After about the third or fourth pair, I began to get discouraged. I sat on the bench in the dressing room and heaved a sigh of frustration. As I sat there, I began to listen to the happenings of the other Kohl's customers in the dressing rooms around me. One conversation caught my attention. It was a female, who was just entering high school. She had her parents and a friend with her, and they were shopping for back to school clothes. The friend seemed to be acting as her fashion consultant, and her parents the modesty-generals. As she tried on one particular outfit, she walked out of the dressing room, exclaiming to her friend how much she was in love with it, even though she could barely fit the skinny jeans over her "huge thighs." (Her words, not mine.) Her friend proceeded to tell her how fantastic she looked, and how every guy would be gushing over her on the first day. As she walked out of the dressing room to get the final verdict from her parents, her mom reacted immediately.
"Absolutely not. Honey, you know that is not acceptable."
"But Mom! I love it!"
"Look at your Strength of Youth pamphlet. Do you think that this outfit would cater to the standards I KNOW you are trying to uphold?"
"But MOOOM!!!! UGHHHHH!"
As she walked back into the dressing room, she unneccessarily informed her friend of her mom's reaction.
"I don't understand why she has to go all Bible on me! Augh! She is so ANNOYING."
"Yeah, that's so annoying. Doesn't she know how great you look?"
And that's when I caught myself thinking, "It may seem annoying now, but trust me, you'll thank her later."
That was weird. That thought, I mean. For me. Not because I don't agree with the mother, but because I don't think I'm old enough to be thinking thoughts like that.

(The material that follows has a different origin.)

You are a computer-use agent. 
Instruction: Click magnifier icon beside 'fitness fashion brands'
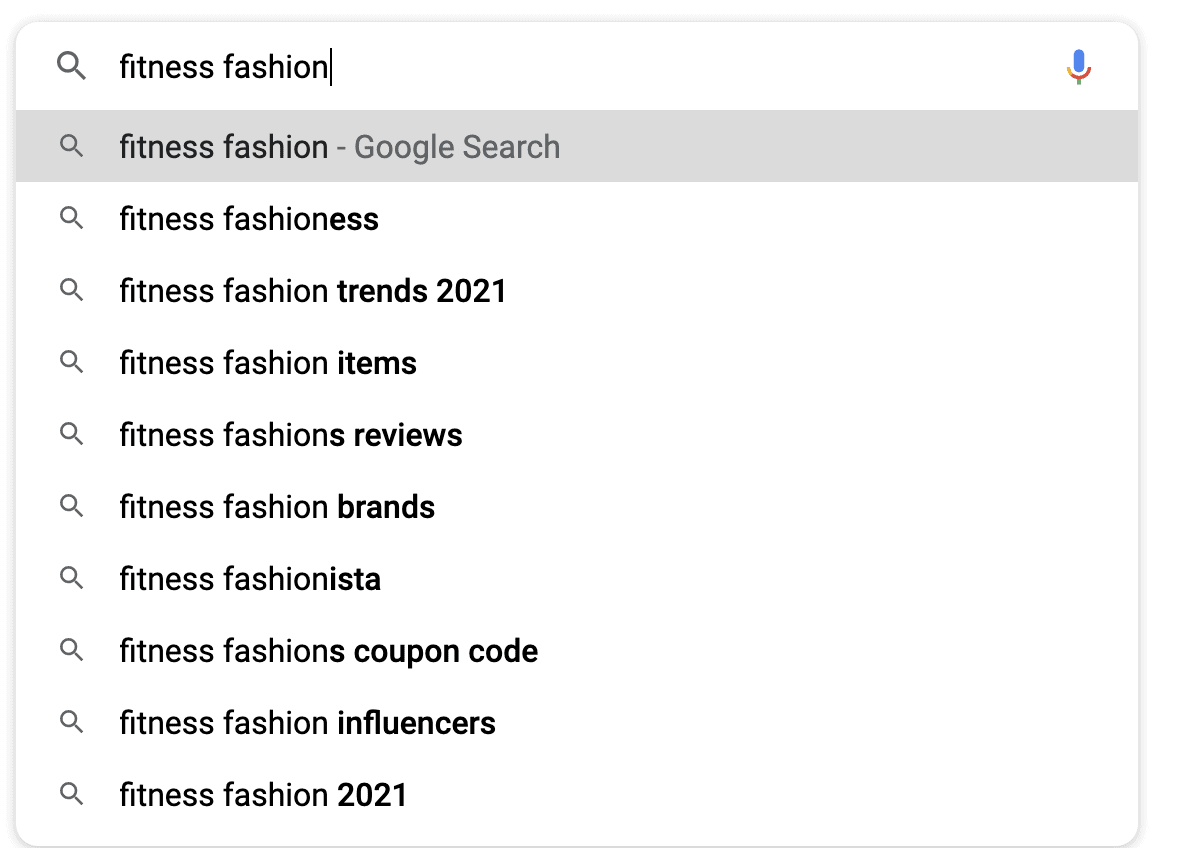pyautogui.click(x=71, y=506)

Every time I sign on to blogger, I click on all the updated blogs displayed on my dashboard. I open them all up before I start to read, and then I close them as I read them. Today I had too many tabs open in my window, though. They were tabs for photographers, and flower sites, and reception centers. I'm not planning a wedding. Not yet. But it might look that way.
And I'm okay with that. I think.
I'm thinking a lot of things.
You're probably wondering exactly what I'm thinking at this point, then. I mean, tomorrow we will be in the double digits. Lj will be home next week. After two years of being without him, he will be call-able. Speak-able. Hug-able. Boyfriend-able. This is kind of a big deal, I think.
But mostly, I just can't wait to be with him. I love the person that he is. I can't wait to just drink him up. To hear his laugh. To see him smile. He's got really pretty brown eyes. I love his eyes. He makes me laugh all the time, too. He's a great listener. He's disarming, easygoing, and funloving. I can be who I want to be when I am with him.
I can't wait for that.
And I don't have to, much.
Just 10 more days, is all.
And 2 years? Let the world know that I would do ten more if I had to. He's just that worth it.